*** Opening Supplied material ***

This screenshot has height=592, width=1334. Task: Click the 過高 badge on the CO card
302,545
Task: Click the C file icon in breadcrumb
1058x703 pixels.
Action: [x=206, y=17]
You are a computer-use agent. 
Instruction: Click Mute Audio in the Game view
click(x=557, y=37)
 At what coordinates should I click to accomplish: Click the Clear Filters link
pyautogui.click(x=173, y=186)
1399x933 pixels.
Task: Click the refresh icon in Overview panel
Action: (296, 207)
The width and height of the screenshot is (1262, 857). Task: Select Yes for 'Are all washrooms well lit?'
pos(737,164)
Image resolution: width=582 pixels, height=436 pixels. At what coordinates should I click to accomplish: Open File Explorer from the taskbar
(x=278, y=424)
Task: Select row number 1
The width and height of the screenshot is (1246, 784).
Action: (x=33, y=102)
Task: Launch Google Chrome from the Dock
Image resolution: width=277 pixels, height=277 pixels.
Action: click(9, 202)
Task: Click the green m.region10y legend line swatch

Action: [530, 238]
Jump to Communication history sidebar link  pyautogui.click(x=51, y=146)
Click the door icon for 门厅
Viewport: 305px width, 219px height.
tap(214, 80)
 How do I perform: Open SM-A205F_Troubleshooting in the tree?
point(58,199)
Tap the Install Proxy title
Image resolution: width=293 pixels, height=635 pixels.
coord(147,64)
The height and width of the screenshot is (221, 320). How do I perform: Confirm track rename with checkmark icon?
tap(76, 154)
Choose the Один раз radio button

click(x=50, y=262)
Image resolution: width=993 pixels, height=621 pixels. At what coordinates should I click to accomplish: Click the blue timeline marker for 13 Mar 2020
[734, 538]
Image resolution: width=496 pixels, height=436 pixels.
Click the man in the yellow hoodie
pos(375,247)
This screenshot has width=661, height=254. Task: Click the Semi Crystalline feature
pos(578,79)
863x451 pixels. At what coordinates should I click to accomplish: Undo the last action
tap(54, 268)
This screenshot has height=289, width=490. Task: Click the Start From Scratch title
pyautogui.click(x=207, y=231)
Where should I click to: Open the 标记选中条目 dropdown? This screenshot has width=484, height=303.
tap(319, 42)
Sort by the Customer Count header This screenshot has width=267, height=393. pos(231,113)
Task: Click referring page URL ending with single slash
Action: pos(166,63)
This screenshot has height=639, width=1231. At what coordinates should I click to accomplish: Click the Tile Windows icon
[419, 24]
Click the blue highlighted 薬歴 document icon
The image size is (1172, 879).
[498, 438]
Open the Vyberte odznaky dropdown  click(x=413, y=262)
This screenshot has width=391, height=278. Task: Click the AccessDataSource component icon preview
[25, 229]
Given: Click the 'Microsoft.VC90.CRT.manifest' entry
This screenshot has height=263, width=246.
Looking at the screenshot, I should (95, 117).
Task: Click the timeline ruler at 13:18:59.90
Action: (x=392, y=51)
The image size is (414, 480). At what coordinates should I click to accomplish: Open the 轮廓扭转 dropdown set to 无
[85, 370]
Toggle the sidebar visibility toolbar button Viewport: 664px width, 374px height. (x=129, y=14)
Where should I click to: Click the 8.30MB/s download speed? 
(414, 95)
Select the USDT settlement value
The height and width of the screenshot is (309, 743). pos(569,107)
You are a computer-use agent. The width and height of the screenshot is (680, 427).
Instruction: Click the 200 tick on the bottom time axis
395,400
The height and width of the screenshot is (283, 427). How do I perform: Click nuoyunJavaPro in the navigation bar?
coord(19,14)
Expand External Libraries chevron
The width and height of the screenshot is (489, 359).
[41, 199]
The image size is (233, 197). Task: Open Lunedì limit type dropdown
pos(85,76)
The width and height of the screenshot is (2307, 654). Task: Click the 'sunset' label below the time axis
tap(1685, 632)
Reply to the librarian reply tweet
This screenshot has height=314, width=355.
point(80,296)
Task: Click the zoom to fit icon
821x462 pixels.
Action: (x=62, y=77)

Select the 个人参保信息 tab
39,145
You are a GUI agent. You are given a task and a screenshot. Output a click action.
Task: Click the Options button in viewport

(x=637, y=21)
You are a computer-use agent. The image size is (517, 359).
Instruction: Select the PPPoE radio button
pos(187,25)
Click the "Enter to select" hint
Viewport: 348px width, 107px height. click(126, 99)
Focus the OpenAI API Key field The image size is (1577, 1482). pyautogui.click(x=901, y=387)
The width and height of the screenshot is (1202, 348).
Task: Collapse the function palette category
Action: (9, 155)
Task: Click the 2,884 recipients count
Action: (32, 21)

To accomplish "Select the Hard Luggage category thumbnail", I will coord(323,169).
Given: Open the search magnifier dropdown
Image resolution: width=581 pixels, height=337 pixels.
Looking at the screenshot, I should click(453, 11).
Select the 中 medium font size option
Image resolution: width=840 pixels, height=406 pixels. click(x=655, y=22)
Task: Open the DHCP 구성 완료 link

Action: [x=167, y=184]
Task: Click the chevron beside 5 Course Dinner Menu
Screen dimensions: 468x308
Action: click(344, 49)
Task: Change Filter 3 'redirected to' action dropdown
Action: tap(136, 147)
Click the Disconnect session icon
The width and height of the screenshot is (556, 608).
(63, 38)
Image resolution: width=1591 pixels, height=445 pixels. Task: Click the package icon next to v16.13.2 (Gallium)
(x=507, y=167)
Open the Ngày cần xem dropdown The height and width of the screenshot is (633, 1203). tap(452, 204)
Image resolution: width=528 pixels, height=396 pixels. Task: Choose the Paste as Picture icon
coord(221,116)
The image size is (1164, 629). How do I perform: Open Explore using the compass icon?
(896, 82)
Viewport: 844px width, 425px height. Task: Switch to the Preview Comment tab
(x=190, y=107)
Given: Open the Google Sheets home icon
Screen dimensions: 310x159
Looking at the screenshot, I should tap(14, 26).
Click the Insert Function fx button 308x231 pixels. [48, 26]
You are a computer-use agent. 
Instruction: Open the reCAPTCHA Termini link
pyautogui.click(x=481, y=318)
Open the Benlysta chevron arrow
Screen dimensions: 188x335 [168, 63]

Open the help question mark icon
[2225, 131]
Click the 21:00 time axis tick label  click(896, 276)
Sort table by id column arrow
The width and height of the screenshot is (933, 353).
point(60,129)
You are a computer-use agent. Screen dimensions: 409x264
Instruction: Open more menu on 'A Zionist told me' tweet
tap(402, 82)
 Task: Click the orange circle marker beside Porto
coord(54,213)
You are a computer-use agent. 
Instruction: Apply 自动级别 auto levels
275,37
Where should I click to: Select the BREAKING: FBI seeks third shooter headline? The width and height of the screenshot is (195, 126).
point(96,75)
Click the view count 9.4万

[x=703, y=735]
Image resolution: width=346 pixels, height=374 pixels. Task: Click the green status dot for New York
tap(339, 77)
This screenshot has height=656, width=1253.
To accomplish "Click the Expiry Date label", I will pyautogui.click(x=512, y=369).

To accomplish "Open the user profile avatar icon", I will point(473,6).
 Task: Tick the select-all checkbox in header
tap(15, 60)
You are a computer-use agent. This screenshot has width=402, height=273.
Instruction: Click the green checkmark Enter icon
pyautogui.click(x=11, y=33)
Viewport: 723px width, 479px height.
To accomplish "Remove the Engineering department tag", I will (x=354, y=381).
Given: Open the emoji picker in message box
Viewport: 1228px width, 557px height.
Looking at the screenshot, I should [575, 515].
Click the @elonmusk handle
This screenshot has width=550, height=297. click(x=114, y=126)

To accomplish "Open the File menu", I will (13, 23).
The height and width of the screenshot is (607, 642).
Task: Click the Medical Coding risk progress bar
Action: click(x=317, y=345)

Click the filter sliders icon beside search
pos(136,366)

*** Closing Supplied material ***

> Task to carry out
Your reply should be the material above, repeated word for word.

> Result of the exercise
This screenshot has height=592, width=1334. Task: Click the 過高 badge on the CO card
302,545
Task: Click the C file icon in breadcrumb
1058x703 pixels.
Action: [x=206, y=17]
You are a computer-use agent. 
Instruction: Click Mute Audio in the Game view
click(x=557, y=37)
 At what coordinates should I click to accomplish: Click the Clear Filters link
pyautogui.click(x=173, y=186)
1399x933 pixels.
Task: Click the refresh icon in Overview panel
Action: (296, 207)
The width and height of the screenshot is (1262, 857). Task: Select Yes for 'Are all washrooms well lit?'
pos(737,164)
Image resolution: width=582 pixels, height=436 pixels. At what coordinates should I click to accomplish: Open File Explorer from the taskbar
(x=278, y=424)
Task: Select row number 1
The width and height of the screenshot is (1246, 784).
Action: (x=33, y=102)
Task: Launch Google Chrome from the Dock
Image resolution: width=277 pixels, height=277 pixels.
Action: click(9, 202)
Task: Click the green m.region10y legend line swatch

Action: [530, 238]
Jump to Communication history sidebar link  pyautogui.click(x=51, y=146)
Click the door icon for 门厅
Viewport: 305px width, 219px height.
tap(214, 80)
 How do I perform: Open SM-A205F_Troubleshooting in the tree?
point(58,199)
Tap the Install Proxy title
Image resolution: width=293 pixels, height=635 pixels.
coord(147,64)
The height and width of the screenshot is (221, 320). How do I perform: Confirm track rename with checkmark icon?
tap(76, 154)
Choose the Один раз radio button

click(x=50, y=262)
Image resolution: width=993 pixels, height=621 pixels. At what coordinates should I click to accomplish: Click the blue timeline marker for 13 Mar 2020
[734, 538]
Image resolution: width=496 pixels, height=436 pixels.
Click the man in the yellow hoodie
pos(375,247)
This screenshot has width=661, height=254. Task: Click the Semi Crystalline feature
pos(578,79)
863x451 pixels. At what coordinates should I click to accomplish: Undo the last action
tap(54, 268)
This screenshot has height=289, width=490. Task: Click the Start From Scratch title
pyautogui.click(x=207, y=231)
Where should I click to: Open the 标记选中条目 dropdown? This screenshot has width=484, height=303.
tap(319, 42)
Sort by the Customer Count header This screenshot has width=267, height=393. pos(231,113)
Task: Click referring page URL ending with single slash
Action: pos(166,63)
This screenshot has height=639, width=1231. At what coordinates should I click to accomplish: Click the Tile Windows icon
[419, 24]
Click the blue highlighted 薬歴 document icon
The image size is (1172, 879).
[498, 438]
Open the Vyberte odznaky dropdown  click(x=413, y=262)
This screenshot has width=391, height=278. Task: Click the AccessDataSource component icon preview
[25, 229]
Given: Click the 'Microsoft.VC90.CRT.manifest' entry
This screenshot has height=263, width=246.
Looking at the screenshot, I should (95, 117).
Task: Click the timeline ruler at 13:18:59.90
Action: (x=392, y=51)
The image size is (414, 480). At what coordinates should I click to accomplish: Open the 轮廓扭转 dropdown set to 无
[85, 370]
Toggle the sidebar visibility toolbar button Viewport: 664px width, 374px height. (x=129, y=14)
Where should I click to: Click the 8.30MB/s download speed? 
(414, 95)
Select the USDT settlement value
The height and width of the screenshot is (309, 743). pos(569,107)
You are a computer-use agent. The width and height of the screenshot is (680, 427).
Instruction: Click the 200 tick on the bottom time axis
395,400
The height and width of the screenshot is (283, 427). How do I perform: Click nuoyunJavaPro in the navigation bar?
coord(19,14)
Expand External Libraries chevron
The width and height of the screenshot is (489, 359).
[41, 199]
The image size is (233, 197). Task: Open Lunedì limit type dropdown
pos(85,76)
The width and height of the screenshot is (2307, 654). Task: Click the 'sunset' label below the time axis
tap(1685, 632)
Reply to the librarian reply tweet
This screenshot has height=314, width=355.
point(80,296)
Task: Click the zoom to fit icon
821x462 pixels.
Action: (x=62, y=77)

Select the 个人参保信息 tab
39,145
You are a GUI agent. You are given a task and a screenshot. Output a click action.
Task: Click the Options button in viewport

(x=637, y=21)
You are a computer-use agent. The image size is (517, 359).
Instruction: Select the PPPoE radio button
pos(187,25)
Click the "Enter to select" hint
Viewport: 348px width, 107px height. click(126, 99)
Focus the OpenAI API Key field The image size is (1577, 1482). pyautogui.click(x=901, y=387)
The width and height of the screenshot is (1202, 348).
Task: Collapse the function palette category
Action: (9, 155)
Task: Click the 2,884 recipients count
Action: (32, 21)

To accomplish "Select the Hard Luggage category thumbnail", I will coord(323,169).
Given: Open the search magnifier dropdown
Image resolution: width=581 pixels, height=337 pixels.
Looking at the screenshot, I should click(453, 11).
Select the 中 medium font size option
Image resolution: width=840 pixels, height=406 pixels. click(x=655, y=22)
Task: Open the DHCP 구성 완료 link

Action: [x=167, y=184]
Task: Click the chevron beside 5 Course Dinner Menu
Screen dimensions: 468x308
Action: click(344, 49)
Task: Change Filter 3 'redirected to' action dropdown
Action: tap(136, 147)
Click the Disconnect session icon
The width and height of the screenshot is (556, 608).
(63, 38)
Image resolution: width=1591 pixels, height=445 pixels. Task: Click the package icon next to v16.13.2 (Gallium)
(x=507, y=167)
Open the Ngày cần xem dropdown The height and width of the screenshot is (633, 1203). tap(452, 204)
Image resolution: width=528 pixels, height=396 pixels. Task: Choose the Paste as Picture icon
coord(221,116)
The image size is (1164, 629). How do I perform: Open Explore using the compass icon?
(896, 82)
Viewport: 844px width, 425px height. Task: Switch to the Preview Comment tab
(x=190, y=107)
Given: Open the Google Sheets home icon
Screen dimensions: 310x159
Looking at the screenshot, I should tap(14, 26).
Click the Insert Function fx button 308x231 pixels. [48, 26]
You are a computer-use agent. 
Instruction: Open the reCAPTCHA Termini link
pyautogui.click(x=481, y=318)
Open the Benlysta chevron arrow
Screen dimensions: 188x335 [168, 63]

Open the help question mark icon
[2225, 131]
Click the 21:00 time axis tick label  click(896, 276)
Sort table by id column arrow
The width and height of the screenshot is (933, 353).
point(60,129)
You are a computer-use agent. Screen dimensions: 409x264
Instruction: Open more menu on 'A Zionist told me' tweet
tap(402, 82)
 Task: Click the orange circle marker beside Porto
coord(54,213)
You are a computer-use agent. 
Instruction: Apply 自动级别 auto levels
275,37
Where should I click to: Select the BREAKING: FBI seeks third shooter headline? The width and height of the screenshot is (195, 126).
point(96,75)
Click the view count 9.4万

[x=703, y=735]
Image resolution: width=346 pixels, height=374 pixels. Task: Click the green status dot for New York
tap(339, 77)
This screenshot has height=656, width=1253.
To accomplish "Click the Expiry Date label", I will pyautogui.click(x=512, y=369).

To accomplish "Open the user profile avatar icon", I will point(473,6).
 Task: Tick the select-all checkbox in header
tap(15, 60)
You are a computer-use agent. This screenshot has width=402, height=273.
Instruction: Click the green checkmark Enter icon
pyautogui.click(x=11, y=33)
Viewport: 723px width, 479px height.
To accomplish "Remove the Engineering department tag", I will (x=354, y=381).
Given: Open the emoji picker in message box
Viewport: 1228px width, 557px height.
Looking at the screenshot, I should [575, 515].
Click the @elonmusk handle
This screenshot has width=550, height=297. click(x=114, y=126)

To accomplish "Open the File menu", I will (13, 23).
The height and width of the screenshot is (607, 642).
Task: Click the Medical Coding risk progress bar
Action: click(x=317, y=345)

Click the filter sliders icon beside search
pos(136,366)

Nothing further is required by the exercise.